The case against Vitriolo is for failing to stop the diploma mill program between PLM and the National College of Physical Education (NCPE). The agreement was suspended in 2008 after irregularities were found such as non-approval by PLM’s board of regents and skirting bidding rules.
But in 2010, Vitriolo allowed the release of the transcript of records of the diploma graduates.
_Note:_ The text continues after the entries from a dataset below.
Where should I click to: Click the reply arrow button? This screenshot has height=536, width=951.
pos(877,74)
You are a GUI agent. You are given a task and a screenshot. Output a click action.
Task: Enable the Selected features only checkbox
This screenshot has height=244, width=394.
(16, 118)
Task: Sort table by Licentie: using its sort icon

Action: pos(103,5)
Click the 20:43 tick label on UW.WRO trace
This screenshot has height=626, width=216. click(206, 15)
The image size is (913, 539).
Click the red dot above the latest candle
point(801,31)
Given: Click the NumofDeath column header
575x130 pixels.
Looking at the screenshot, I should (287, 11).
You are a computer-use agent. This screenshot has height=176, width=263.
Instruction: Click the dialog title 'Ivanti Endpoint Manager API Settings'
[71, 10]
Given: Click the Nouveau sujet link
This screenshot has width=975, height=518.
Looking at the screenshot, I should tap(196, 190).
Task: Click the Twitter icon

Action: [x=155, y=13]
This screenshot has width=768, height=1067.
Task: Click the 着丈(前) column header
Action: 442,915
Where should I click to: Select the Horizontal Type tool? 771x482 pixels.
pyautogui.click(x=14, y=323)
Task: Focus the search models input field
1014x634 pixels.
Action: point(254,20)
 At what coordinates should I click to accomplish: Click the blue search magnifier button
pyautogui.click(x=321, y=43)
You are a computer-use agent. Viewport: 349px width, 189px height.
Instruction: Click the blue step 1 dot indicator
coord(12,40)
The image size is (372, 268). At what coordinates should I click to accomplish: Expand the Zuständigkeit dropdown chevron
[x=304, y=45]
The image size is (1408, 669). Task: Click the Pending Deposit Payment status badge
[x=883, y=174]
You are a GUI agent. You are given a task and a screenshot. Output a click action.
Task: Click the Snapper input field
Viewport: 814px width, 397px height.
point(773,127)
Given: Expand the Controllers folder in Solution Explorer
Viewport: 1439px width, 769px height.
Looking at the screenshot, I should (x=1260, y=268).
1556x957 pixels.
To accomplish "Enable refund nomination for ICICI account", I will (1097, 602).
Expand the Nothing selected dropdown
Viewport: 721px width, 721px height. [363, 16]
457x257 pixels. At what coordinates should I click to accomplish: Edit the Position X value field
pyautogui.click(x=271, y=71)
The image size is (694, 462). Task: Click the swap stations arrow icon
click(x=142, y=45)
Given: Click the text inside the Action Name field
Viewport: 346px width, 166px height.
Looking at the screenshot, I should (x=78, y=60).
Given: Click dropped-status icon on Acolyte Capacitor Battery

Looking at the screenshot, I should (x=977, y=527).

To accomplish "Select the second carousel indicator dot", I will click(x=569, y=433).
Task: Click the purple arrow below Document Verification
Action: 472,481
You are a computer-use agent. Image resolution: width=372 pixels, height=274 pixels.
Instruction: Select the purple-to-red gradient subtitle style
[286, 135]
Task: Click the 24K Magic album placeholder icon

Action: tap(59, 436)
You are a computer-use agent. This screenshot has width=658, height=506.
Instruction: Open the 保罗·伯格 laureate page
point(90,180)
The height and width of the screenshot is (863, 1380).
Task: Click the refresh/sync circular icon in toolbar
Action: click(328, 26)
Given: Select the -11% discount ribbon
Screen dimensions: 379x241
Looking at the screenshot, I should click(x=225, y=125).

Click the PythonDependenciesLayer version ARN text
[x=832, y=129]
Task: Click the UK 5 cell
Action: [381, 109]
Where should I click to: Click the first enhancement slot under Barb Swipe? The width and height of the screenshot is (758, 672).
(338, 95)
Ombudsman Conchita Carpio Morales said in her dismissal order against Vitriolo that public funds were wasted, as well as students' fees for "for an education that was worthless in the eyes of the law."
Sandiganbayan First Division dismissed the section 3(a) graft case against Vitriolo because according to the court, there is no evidence that he benefited from it.
Remuneration and consideration
“There must also be testimonial or documentary evidence showing that there was remuneration of consideration,” said the court’s resolution penned by Associate Justice Geraldine Faith Econg, with concurrences from Associate Justices Efren dela Cruz and Edgardo Caldona.
Section 3(a) however does not mention of remuneration or consideration, its definition under the anti-graft law is:
Persuading, inducing or influencing another public officer to perform an act constituting a violation of rules and regulations duly promulgated by competent authority or an offense in connection with the official duties of the latter, or allowing himself to be persuaded, induced, or influenced to commit such violation or offense.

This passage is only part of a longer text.